Returning to the example, the automation is triggered by two states: At sunset minus an hour, and if the person is home. If both conditions are true, the automation is triggered and a check against the conditions is performed. If the conditions are met (in this case, the current time is within a range), then the action(s) are executed. The action for this automation is the homeassistant.turn_on service, which is given an elsewhere-defined target entity group.living_room to turn on. Note also that automations themselves are entities, and can be interacted with by other automations adding to their versatility. One common technique is to enable and disable one automation based on the actions of another automation.

Privacy and security

A key benefit to Home Assistant is not that it assures privacy for a smart home, rather that it gives the user a choice in the matter unlike commercial alternatives. That said, while Home Assistant provides the framework to implement a smart home hub completely free of the cloud, note that many IoT devices do not provide a way to control them in any other way. Some products are better than others in this regard, so it is an important consideration to keep in mind when choosing the various devices to use on the platform.

The other side of the coin is security, as one cannot have privacy unless they also have security. Various recommendations are provided by the project to ensure that an instance is secure, including keeping pace with releases and security fixes of the code base itself. Since Home Assistant is a web application (using APIs to communicate with the mobile applications over HTTP), all of the standard security practices normally encouraged apply. Accessing Home Assistant remotely requires access to the host machine remotely. In the case of the mobile applications, Home Assistant either must be exposed on a public IP or otherwise accessible by secure tunnel to function.

Home Assistant does make efforts to ensure that the platform is secure. Security fixes are common (but not too common) in releases, and the project advertises how to let it know if a new security vulnerability is discovered.

That being said, Home Assistant is typically not the only technology powering the smart home stack. Message brokers such as a MQTT server and database packages are commonly needed. Due consideration to ensure their security is important as well. Recent reporting of nearly 50,000 MQTT servers being exposed to the public indicates improper configuration of secondary services is a major concern for IoT deployments in general.

Learning more

If Home Assistant looks like a promising solution in the smart home space, then there are plenty of resources to get started with. Home Assistant has a large community of users to learn from and maintains a brisk release cycle of new features. The user documentation is generally acceptable and a great reference as well. For those with the Python skills to get involved, the developer portal has everything needed to get started writing components; and there is a popular Discord chat room if needed.

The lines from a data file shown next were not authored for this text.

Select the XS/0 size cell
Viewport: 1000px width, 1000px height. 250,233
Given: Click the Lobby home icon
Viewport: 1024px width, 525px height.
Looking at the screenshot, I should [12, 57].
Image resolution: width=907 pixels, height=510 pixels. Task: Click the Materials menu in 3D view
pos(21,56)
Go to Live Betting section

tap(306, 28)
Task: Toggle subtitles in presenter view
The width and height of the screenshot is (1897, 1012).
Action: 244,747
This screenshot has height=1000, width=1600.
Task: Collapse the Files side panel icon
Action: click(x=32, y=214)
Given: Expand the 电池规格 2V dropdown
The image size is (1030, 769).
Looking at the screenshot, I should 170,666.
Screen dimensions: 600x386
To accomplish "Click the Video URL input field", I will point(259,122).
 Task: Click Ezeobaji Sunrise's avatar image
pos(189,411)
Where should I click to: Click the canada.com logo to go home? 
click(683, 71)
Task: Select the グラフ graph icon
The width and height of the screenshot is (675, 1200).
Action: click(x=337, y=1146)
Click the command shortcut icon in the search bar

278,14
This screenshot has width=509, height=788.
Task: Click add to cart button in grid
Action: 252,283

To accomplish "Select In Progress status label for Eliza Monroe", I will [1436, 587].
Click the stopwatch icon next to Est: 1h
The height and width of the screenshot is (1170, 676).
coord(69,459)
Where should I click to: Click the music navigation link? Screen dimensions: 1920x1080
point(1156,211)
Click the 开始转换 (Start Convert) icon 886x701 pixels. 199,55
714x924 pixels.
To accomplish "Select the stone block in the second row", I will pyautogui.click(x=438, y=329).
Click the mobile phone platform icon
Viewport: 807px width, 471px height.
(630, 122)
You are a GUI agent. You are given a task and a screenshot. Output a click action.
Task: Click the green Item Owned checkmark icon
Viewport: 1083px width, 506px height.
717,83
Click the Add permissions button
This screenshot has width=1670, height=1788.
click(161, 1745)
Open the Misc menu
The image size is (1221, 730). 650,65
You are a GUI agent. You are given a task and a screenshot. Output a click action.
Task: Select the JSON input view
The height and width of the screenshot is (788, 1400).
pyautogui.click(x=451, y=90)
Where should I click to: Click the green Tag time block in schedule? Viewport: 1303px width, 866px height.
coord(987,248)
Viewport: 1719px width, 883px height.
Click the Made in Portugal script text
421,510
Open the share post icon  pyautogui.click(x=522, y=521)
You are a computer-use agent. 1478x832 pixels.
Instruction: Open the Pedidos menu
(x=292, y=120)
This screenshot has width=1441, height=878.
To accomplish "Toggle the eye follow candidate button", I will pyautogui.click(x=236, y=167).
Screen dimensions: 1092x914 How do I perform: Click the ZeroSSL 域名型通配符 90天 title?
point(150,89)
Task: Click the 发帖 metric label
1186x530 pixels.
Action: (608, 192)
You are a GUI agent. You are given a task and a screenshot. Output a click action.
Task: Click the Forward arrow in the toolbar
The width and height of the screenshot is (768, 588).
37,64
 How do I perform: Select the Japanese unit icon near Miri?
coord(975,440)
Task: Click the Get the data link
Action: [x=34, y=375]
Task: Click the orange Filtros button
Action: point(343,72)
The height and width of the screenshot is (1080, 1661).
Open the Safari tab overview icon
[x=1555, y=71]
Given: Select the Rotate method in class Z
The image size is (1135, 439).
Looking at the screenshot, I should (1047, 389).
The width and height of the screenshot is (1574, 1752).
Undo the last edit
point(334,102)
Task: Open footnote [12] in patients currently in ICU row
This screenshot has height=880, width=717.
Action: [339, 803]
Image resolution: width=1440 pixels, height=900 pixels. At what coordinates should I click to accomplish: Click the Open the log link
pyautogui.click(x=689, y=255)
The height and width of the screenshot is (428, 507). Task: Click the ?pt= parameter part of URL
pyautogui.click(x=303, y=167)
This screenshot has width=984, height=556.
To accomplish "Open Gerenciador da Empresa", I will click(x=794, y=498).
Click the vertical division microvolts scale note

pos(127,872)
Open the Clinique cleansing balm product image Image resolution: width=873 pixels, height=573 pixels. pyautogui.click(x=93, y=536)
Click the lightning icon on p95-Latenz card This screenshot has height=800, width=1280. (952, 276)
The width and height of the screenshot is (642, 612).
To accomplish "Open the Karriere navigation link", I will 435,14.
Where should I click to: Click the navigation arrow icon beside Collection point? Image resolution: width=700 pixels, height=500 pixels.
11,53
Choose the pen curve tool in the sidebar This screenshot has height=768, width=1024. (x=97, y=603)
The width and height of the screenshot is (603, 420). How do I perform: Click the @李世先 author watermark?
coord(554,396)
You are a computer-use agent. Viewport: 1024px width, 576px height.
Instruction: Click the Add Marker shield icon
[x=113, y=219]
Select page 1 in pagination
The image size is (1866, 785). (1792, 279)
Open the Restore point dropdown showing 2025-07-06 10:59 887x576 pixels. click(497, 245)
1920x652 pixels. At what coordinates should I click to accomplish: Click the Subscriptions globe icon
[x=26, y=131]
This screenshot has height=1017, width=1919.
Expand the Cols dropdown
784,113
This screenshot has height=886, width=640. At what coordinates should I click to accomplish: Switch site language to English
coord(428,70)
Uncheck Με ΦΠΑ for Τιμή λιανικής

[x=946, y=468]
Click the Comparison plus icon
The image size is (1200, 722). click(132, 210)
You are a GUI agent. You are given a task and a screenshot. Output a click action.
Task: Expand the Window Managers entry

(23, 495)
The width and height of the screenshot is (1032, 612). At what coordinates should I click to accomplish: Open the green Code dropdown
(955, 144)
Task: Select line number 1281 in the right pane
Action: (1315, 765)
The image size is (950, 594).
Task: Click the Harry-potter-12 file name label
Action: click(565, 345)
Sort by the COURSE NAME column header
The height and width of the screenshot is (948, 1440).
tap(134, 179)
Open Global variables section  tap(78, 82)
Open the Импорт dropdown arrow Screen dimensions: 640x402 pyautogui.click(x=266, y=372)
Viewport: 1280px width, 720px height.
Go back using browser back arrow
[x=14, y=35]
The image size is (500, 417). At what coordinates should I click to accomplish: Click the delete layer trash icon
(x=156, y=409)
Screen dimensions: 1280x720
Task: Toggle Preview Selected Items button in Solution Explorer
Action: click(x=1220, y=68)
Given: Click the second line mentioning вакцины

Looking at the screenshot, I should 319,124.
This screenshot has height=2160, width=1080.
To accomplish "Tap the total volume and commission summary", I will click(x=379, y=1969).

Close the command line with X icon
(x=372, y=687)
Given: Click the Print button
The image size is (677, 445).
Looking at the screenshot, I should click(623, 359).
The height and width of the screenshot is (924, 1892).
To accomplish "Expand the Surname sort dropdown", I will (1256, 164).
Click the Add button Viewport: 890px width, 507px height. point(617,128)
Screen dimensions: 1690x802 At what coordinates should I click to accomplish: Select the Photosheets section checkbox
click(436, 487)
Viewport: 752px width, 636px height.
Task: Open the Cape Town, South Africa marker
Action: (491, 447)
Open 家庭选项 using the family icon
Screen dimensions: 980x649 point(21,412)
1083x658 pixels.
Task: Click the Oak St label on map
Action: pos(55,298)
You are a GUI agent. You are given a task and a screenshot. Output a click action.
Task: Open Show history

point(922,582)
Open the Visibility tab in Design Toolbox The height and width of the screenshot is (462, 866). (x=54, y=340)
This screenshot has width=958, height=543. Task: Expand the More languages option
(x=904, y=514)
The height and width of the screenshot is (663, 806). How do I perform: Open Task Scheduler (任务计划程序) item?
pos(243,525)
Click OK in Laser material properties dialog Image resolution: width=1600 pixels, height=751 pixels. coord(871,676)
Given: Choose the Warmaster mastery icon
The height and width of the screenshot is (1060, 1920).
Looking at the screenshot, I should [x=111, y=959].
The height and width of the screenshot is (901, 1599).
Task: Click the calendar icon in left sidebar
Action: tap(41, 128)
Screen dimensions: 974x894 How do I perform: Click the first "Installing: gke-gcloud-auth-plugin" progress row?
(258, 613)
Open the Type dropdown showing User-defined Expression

Home Assistant appears to be a lively project and worth keeping an eye on as a front-runner in the open-source IoT space. At least for the moment, it does also require a meaningful amount of technical know-how to set up. This does, however, seem likely to change considering the investments the project is making to create a more user-friendly experience. Readers who have avoided the home-automation bandwagon due to privacy concerns will find the project worth a look, as will as anyone interested in controlling the technology behind their own smart hub.